I work in a production environment, so I'm inclined to note that there is all sorts of stuff that gets created for a production that isn't featured in the production, but which was still important to creating the final production.

So another range of possibilities not yet mentioned is that that mysterious museum maze predates the final maze model used in the movie.
- Perhaps it was the original maze prop built to fill out the room in the background, so accuracy and detail was unimportant, just get the general shape and color and do it without taking an eon. But then at some point it was decided that the maze model should be in the foreground of that shot with Jack Nicholson and suddenly the prop wasn't up to that (unexpected) task, and a better model was needed?
- Perhaps it was a maquette, or physical "preliminary sketch", used to test a style or try out a method or communicate an idea, before embarking on the final model?

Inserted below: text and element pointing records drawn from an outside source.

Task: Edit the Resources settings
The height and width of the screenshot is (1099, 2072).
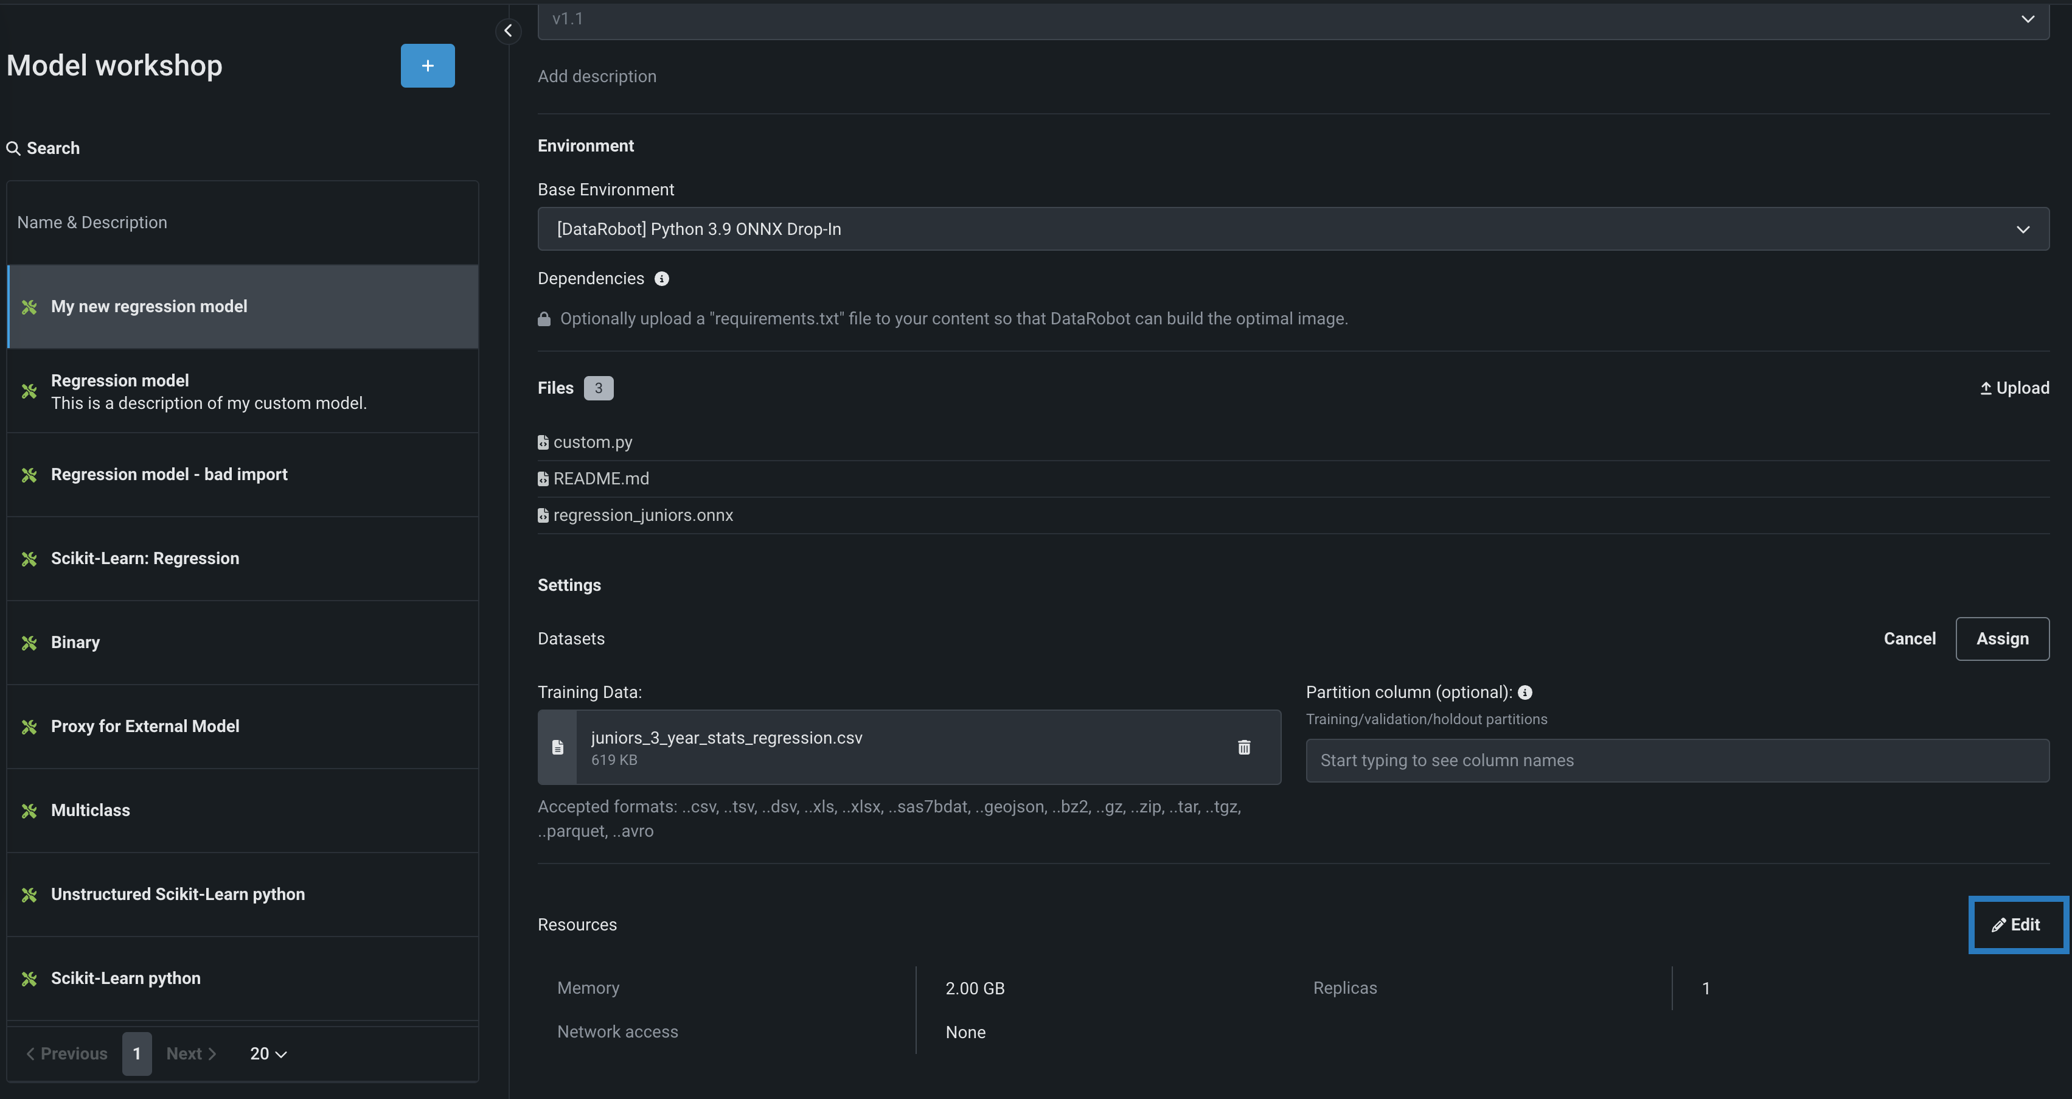Action: click(2017, 925)
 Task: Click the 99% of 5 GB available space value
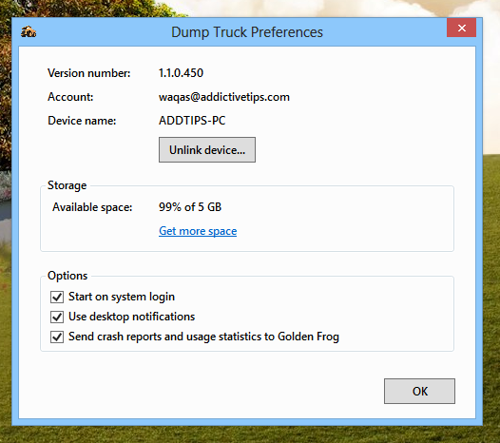pyautogui.click(x=190, y=207)
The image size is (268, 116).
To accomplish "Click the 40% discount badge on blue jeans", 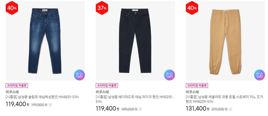I will (12, 8).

Who knows, but if the provenience is unknown then there is no reason to assume it can't have been a genuine part of the movie production.
posted by anonymisc at 6:26 PM on February 27, 2015 [2 favorites]

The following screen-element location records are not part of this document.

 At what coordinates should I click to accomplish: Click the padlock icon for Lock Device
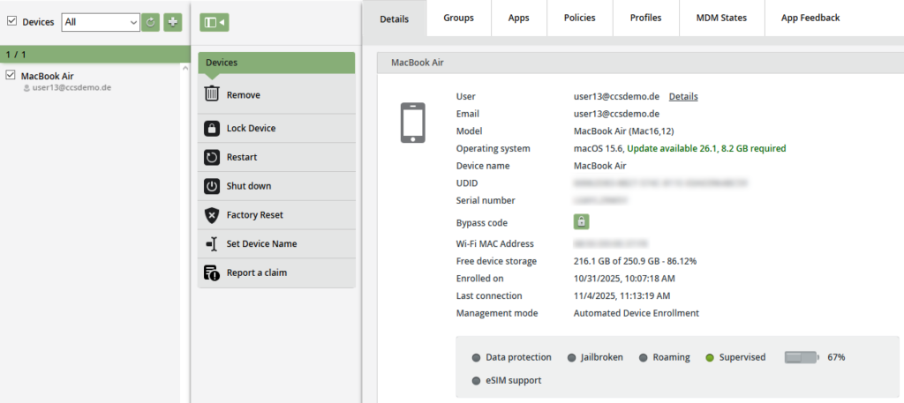tap(212, 128)
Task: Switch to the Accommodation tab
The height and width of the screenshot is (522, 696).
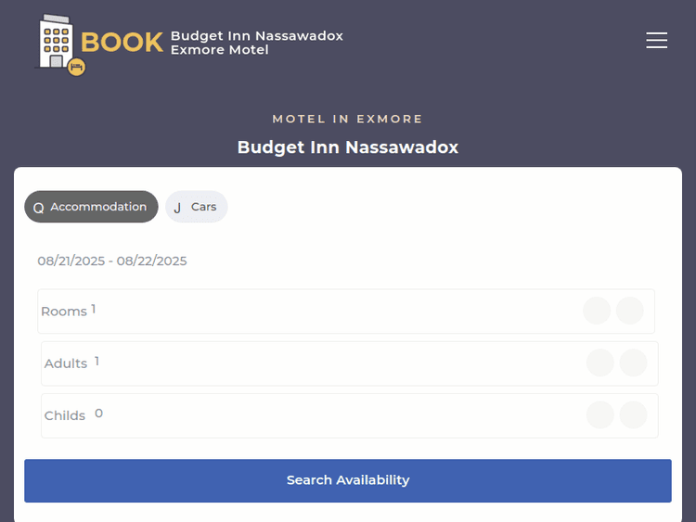Action: point(91,207)
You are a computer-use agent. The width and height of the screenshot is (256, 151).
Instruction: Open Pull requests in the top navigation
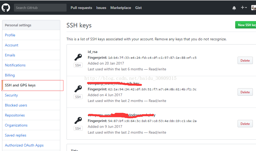[x=81, y=8]
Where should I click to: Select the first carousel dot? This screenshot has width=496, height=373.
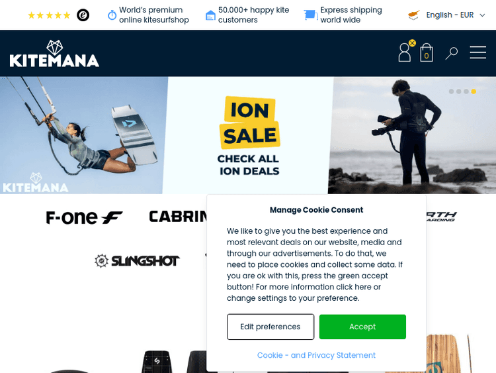coord(452,91)

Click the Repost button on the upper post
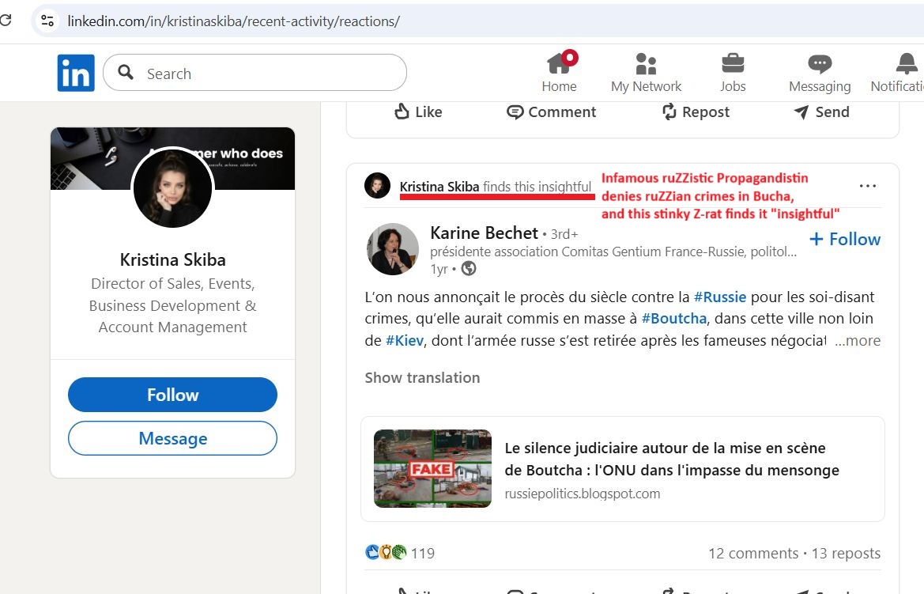[x=696, y=112]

Also curious as to his material choice.. The flocking looks great from a distance, but the Brillo looking material the first exhibit maze was made from does a great job of suggesting the texture of topiary. Maybe he experimented with that same stuff? Flocked Brillo? I guess we'll be seeing more BTS.

In the video he's pretty concerned with durability as well as looks, and ruled out using foam on that basis. Which is also why he used screws instead of wood glue, and build a custom steel mounting frame for transport.
posted by T.D. Strange at 6:29 PM on February 27, 2015


I originally thought about using foam, but just before I started it, i got word that they'd be happy to have it in their exhibit, and thus had to make it bulletproof. I wish there'd been an easier way to do it. I bought some filter sponge of a couple different grades but it would NOT travel well.

anynymisc, I'm pretty sure it was made as a display for the show itself.
posted by asavage at 9:43 PM on February 27, 2015 [5 favorites]


Thanks for this, carter. I enjoyed that first video much more than I thought I would. There's something enormously appealing about obsessive behavior when the person, at the same time, is quite cheerful about the whole thing.

As Jimmy Buffett sang, many years ago, "We need more fruitcakes in this world."
posted by LeLiLo at 10:07 AM on February 28, 2015


completely ignored the original roof angle, facade, and overall appearance.

Is the original the model in the movie, or the full size building in the movie?